(Exercise instructions)
Using the entries below, copy exactly each line from the line with "Task: Click the 10 Mar 2023 date label" up to and including the line with "Where should I", with every picture left out.

(Records shown)

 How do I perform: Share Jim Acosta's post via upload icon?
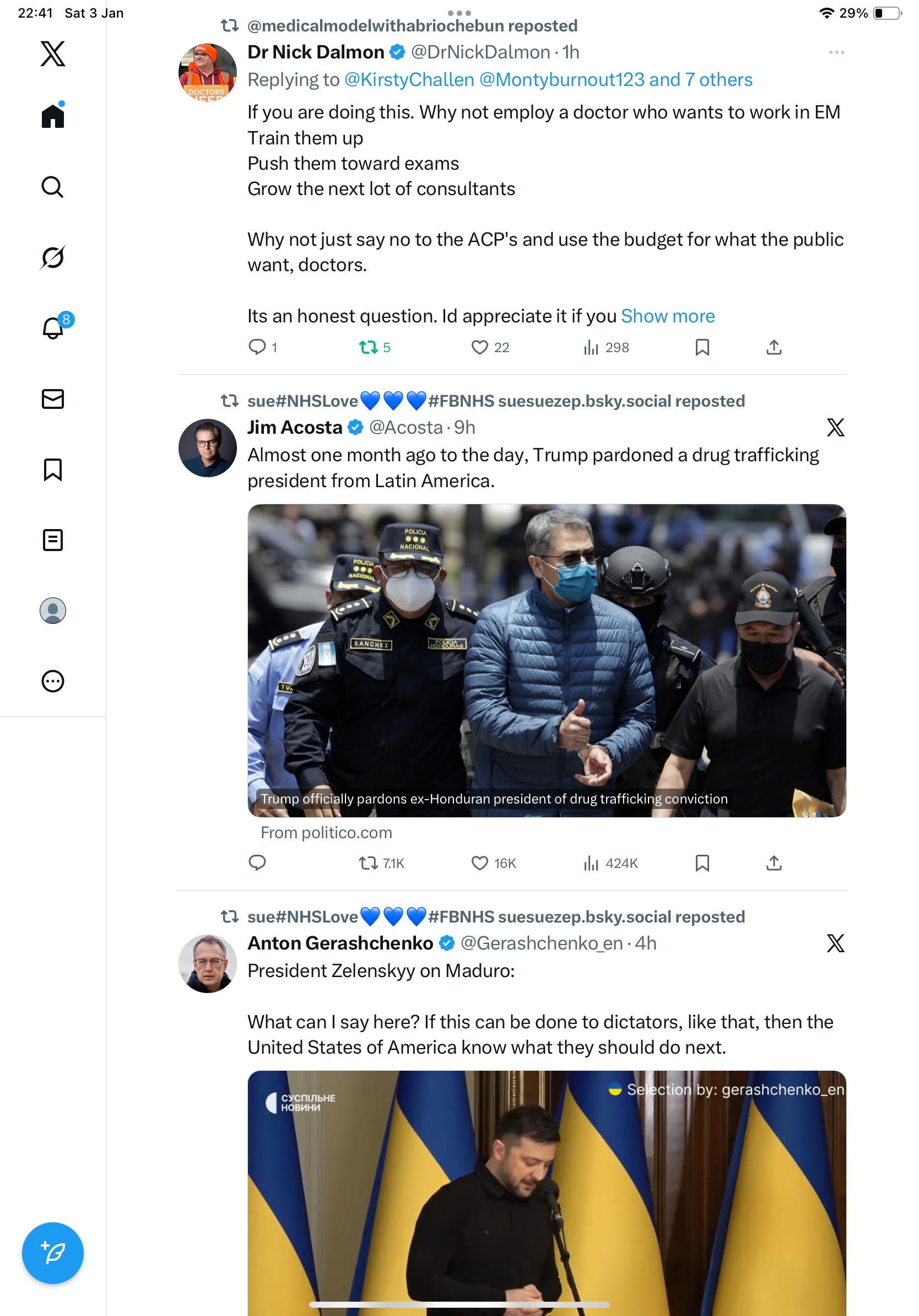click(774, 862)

--

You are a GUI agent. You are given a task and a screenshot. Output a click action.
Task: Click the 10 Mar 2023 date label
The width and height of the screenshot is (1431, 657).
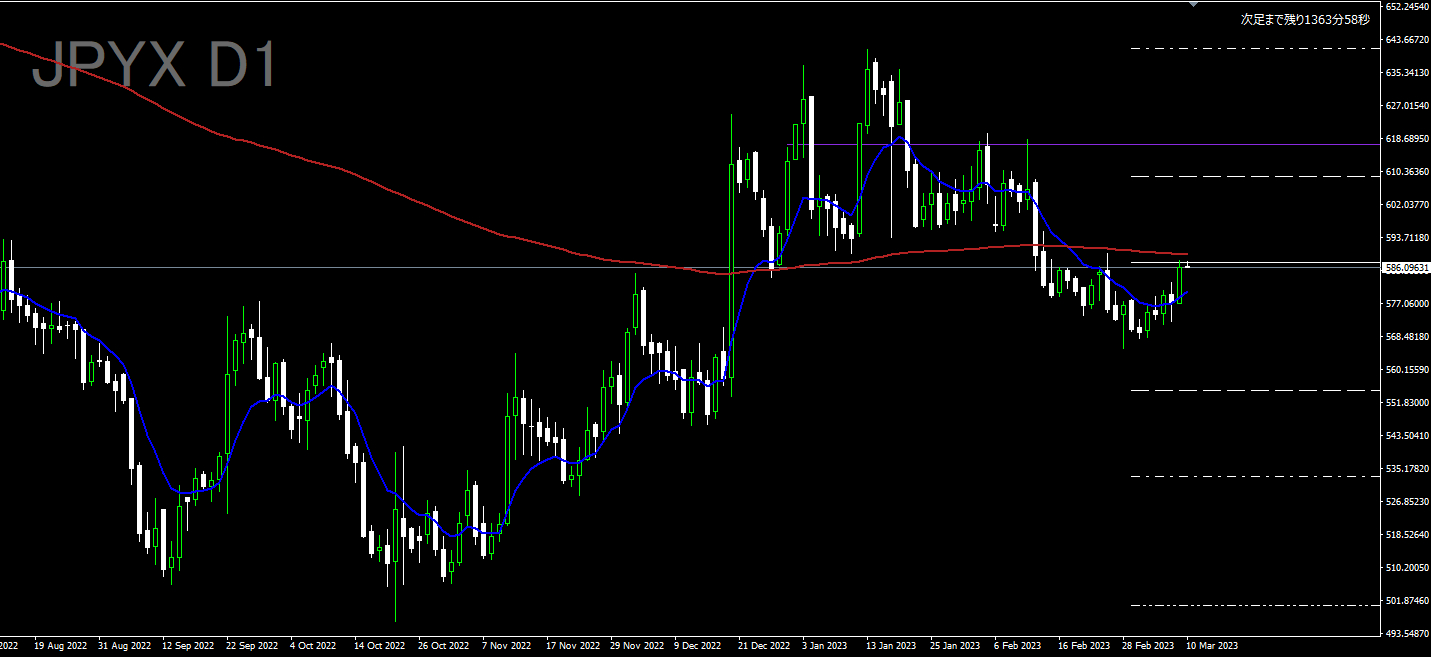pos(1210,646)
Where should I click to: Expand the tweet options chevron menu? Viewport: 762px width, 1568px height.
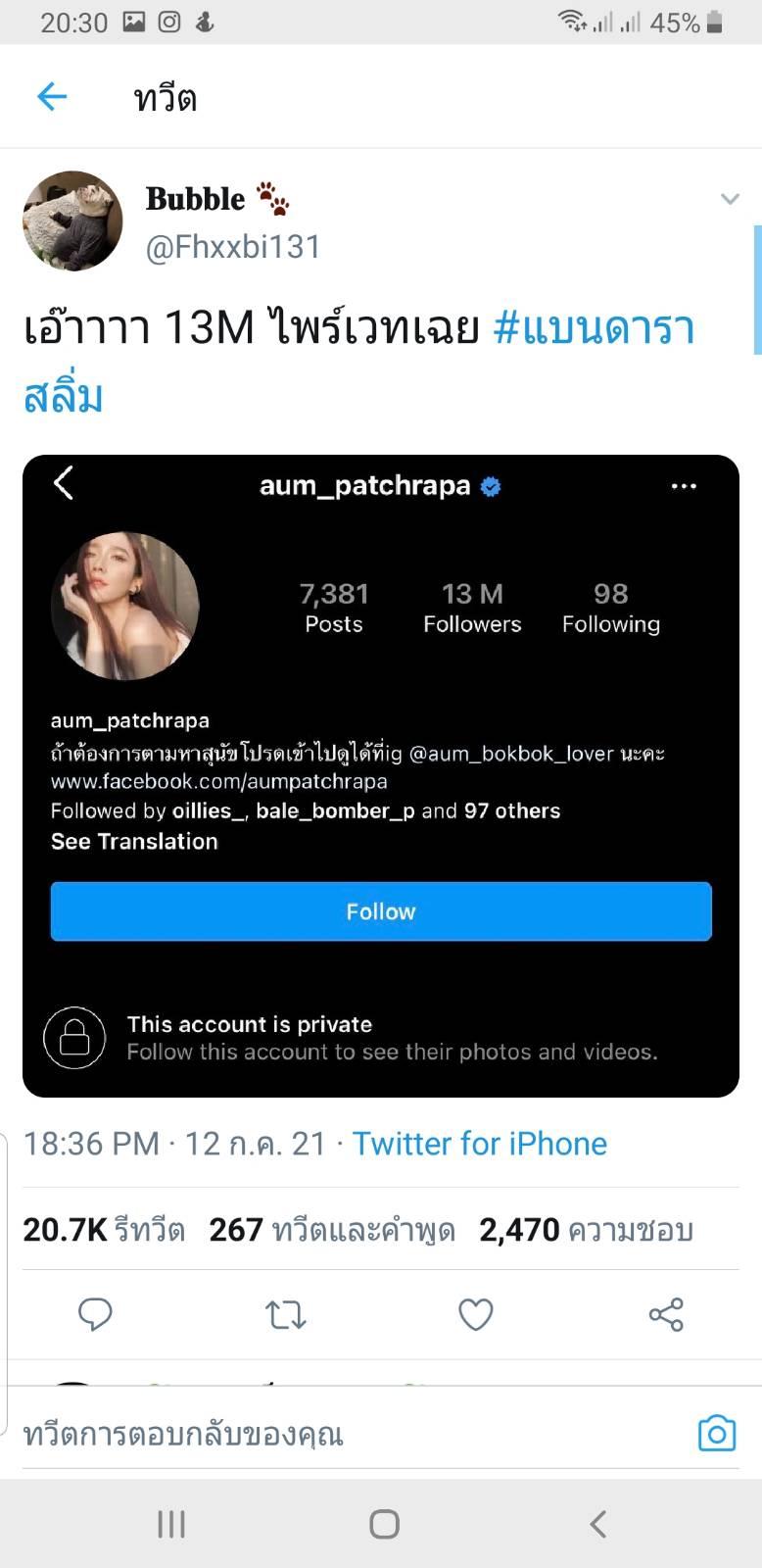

---

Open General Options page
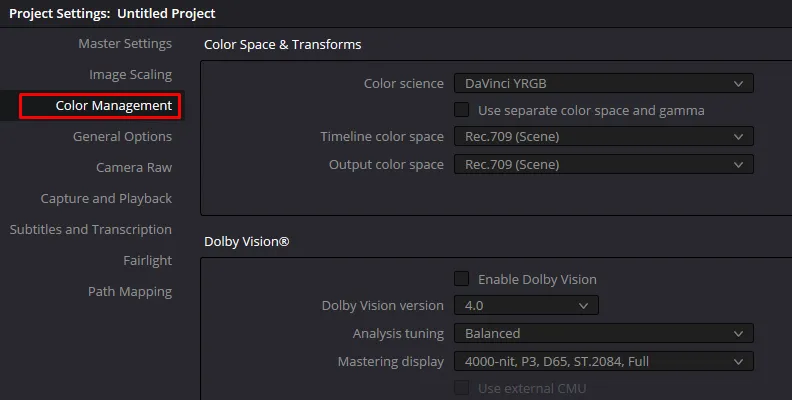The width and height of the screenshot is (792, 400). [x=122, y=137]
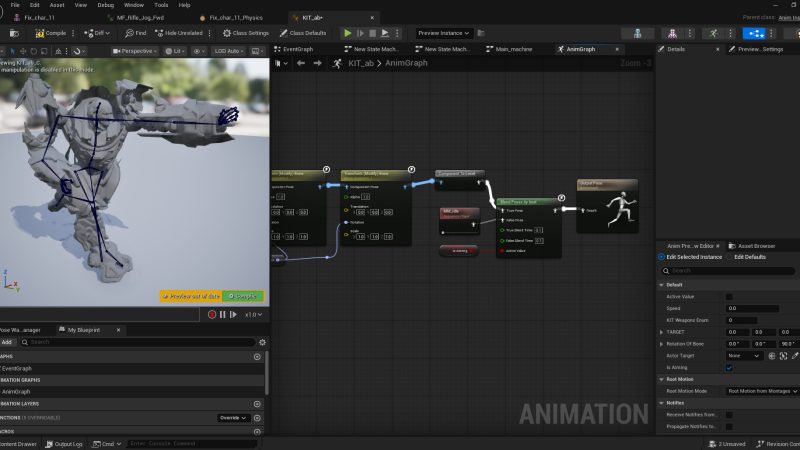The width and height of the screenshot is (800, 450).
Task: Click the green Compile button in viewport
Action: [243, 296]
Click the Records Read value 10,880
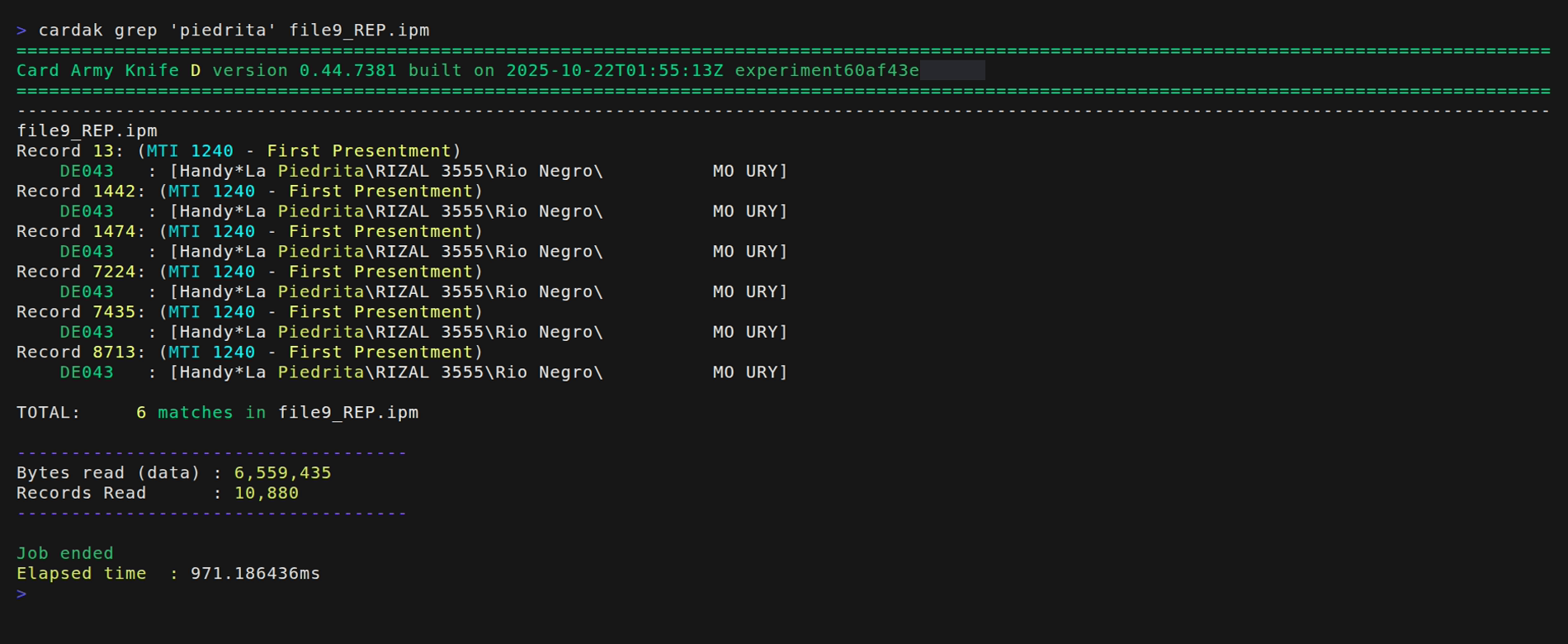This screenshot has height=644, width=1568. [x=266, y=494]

(Answer space)
Task: Click the 10 Mar 2023 date label
The width and height of the screenshot is (1431, 657).
pos(1210,646)
Where should I click to: Expand the tweet options chevron menu? Viewport: 762px width, 1568px height.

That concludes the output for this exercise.